#### Your instructions
Retype the lines of the listing below, from the line containing "You are a GUI" through the last line of the listing, inclusive, without changing a character.

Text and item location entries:
============================================================

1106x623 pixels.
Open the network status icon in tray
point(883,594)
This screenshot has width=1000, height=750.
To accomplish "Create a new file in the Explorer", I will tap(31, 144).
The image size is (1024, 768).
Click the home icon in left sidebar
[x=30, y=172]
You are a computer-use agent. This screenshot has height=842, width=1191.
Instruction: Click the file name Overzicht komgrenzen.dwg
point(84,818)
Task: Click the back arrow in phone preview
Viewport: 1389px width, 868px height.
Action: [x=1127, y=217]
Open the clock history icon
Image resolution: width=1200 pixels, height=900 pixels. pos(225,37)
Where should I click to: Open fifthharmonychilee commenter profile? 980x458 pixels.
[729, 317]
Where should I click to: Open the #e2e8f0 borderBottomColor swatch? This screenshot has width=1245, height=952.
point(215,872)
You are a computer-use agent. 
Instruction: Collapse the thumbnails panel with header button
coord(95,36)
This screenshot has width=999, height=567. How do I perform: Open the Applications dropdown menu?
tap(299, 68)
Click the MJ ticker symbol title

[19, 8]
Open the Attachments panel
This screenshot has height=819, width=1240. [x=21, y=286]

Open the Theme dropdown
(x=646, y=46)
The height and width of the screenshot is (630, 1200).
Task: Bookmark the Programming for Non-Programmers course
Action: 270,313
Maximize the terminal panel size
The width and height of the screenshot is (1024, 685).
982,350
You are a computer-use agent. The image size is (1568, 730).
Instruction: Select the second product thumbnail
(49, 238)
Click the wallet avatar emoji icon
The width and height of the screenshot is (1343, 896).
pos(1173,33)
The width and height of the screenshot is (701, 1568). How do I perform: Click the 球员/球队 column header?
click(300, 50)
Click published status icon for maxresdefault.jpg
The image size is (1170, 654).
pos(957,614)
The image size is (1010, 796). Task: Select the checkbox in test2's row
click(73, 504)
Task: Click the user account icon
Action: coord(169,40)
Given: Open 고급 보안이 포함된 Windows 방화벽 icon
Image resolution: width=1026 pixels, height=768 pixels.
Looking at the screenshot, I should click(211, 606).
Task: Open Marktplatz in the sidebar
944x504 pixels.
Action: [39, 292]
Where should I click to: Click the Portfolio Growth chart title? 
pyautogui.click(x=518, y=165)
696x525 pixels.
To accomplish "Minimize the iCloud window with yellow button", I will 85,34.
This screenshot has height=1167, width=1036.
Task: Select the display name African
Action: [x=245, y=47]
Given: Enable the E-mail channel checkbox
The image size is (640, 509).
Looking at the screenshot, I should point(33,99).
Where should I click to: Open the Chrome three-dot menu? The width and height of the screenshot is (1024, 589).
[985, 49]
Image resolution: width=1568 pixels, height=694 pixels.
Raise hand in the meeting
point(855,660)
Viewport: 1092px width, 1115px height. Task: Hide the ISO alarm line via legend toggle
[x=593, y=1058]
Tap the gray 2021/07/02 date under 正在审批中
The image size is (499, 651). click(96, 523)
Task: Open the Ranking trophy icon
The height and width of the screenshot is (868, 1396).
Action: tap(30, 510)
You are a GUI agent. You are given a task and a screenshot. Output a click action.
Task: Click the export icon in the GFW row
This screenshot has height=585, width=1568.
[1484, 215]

============================================================

#### Solution to this problem
You are a GUI agent. You are given a task and a screenshot. Output a click action.
Task: Click the export icon in the GFW row
This screenshot has height=585, width=1568.
[1484, 215]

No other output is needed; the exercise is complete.